If your computer is getting slower, one of the things that helps is to shut down programs running in the background. We use TUT, (“The Ultimate Troubleshooter”) to check up on those. This costs $29, from .

In a recent check, Bob found 46 programs running the background of his Windows XP computer. He stopped the five worst offenders (the ones using the most memory and processor time), which still left 41. That seems like a ton, but actually it’s pretty normal. The TUT program informs you about whether a program running in the background is part of normal operations or not; these are color-coded with “safe” and “not safe” readings.
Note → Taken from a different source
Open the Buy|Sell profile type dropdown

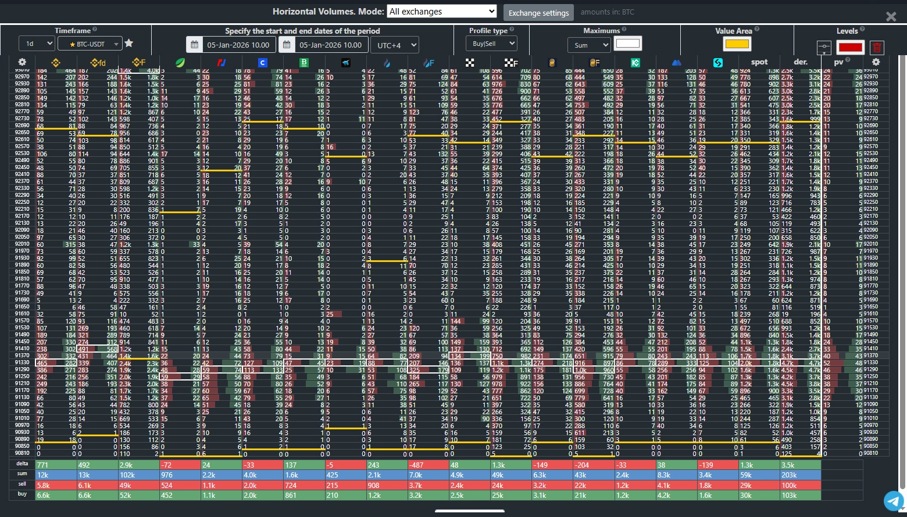[x=491, y=44]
Joy had 57 programs running in the background of her Vista computer, many of them having something to do with Apple’s iPod and Adobe’s Creative Suite 3. Since both the Creative Suite and the iPod are seldom being used, she removed them from the Start menu. Other pointless programs were from Apple’s QuickTime, Google’s toolbar, and a “LeapTag” browser assistant we installed for testing and forgot to remove. The TUT program informed her she had only 37 percent of the computer’s memory available for other tasks. And for a while her CPU usage was 100 percent. Time to get out the axe.

If you don’t own TUT, you can use Windows Task Manager to see what’s running in the background. Hold down the “CTRL”, “ALT”, and “DELETE” keys in that order to launch the task manager. Then click the “process” tab, highlight a process on the list and choose “end process–” if you can figure out what that process is doing.
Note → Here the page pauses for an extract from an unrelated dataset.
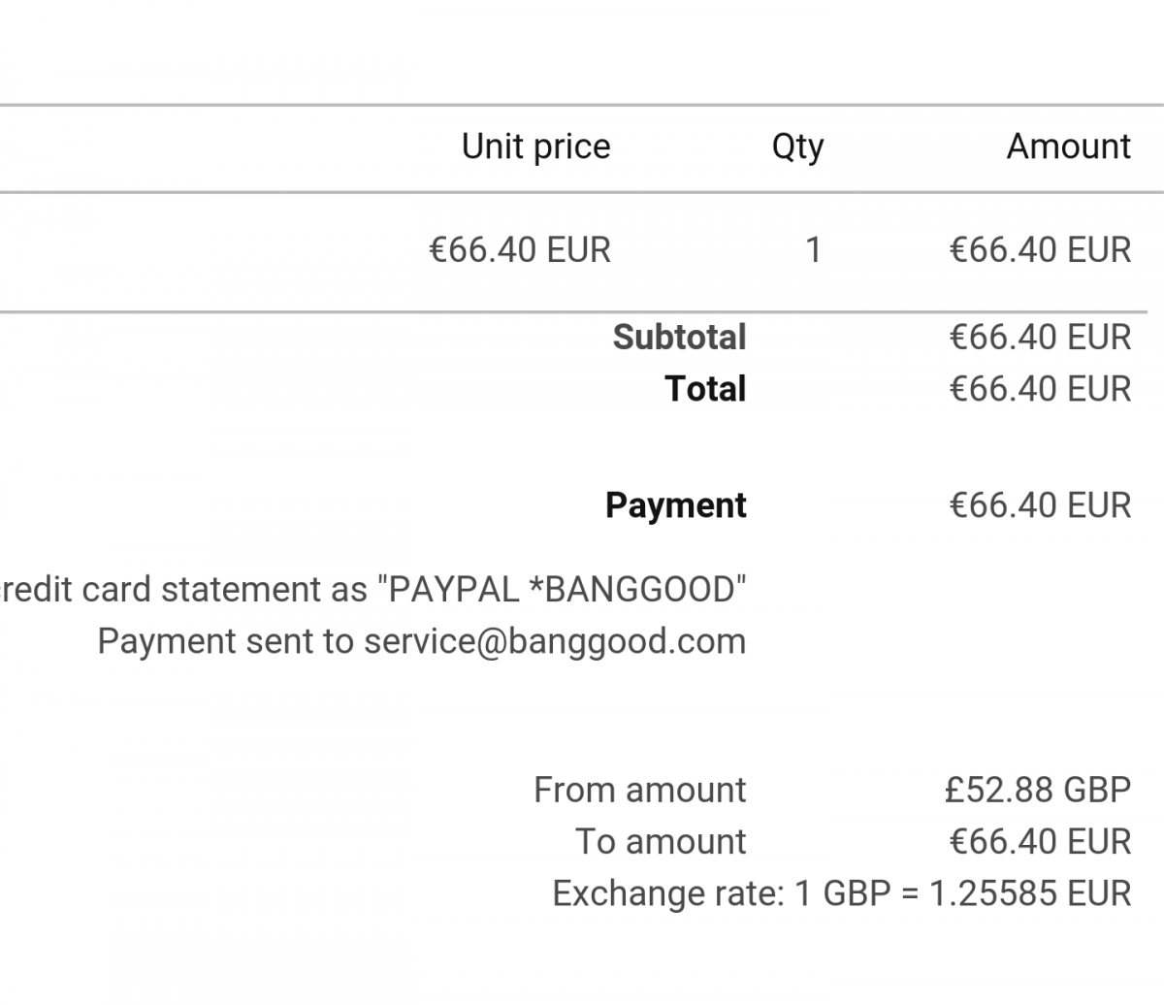Screen dimensions: 1164x1005
Task: Click the Total amount €66.40 EUR
Action: (1040, 389)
The nice thing about TUT is that it provides a description of the running programs (though sometimes it doesn’t recognize a program) and tells you whether or not it’s wasting the computer’s time and yours. If you want to kill the worst offenders, you can click on the “Tasks” tab at the top of the TUT screen and remove them. If you’re worried about removing them, you can choose “suspend,” which does just it sounds like, and reactivate them when you think you need them. This is a new feature. The new TUT also launches faster, works with Vista and removes bits and pieces left behind after you uninstall a program.

One last, and important comment about TUT: At the bottom of the main screen, there’s a little box that tells you how many other computers currently have access to your computer. If that number is not zero, it could be very bad news.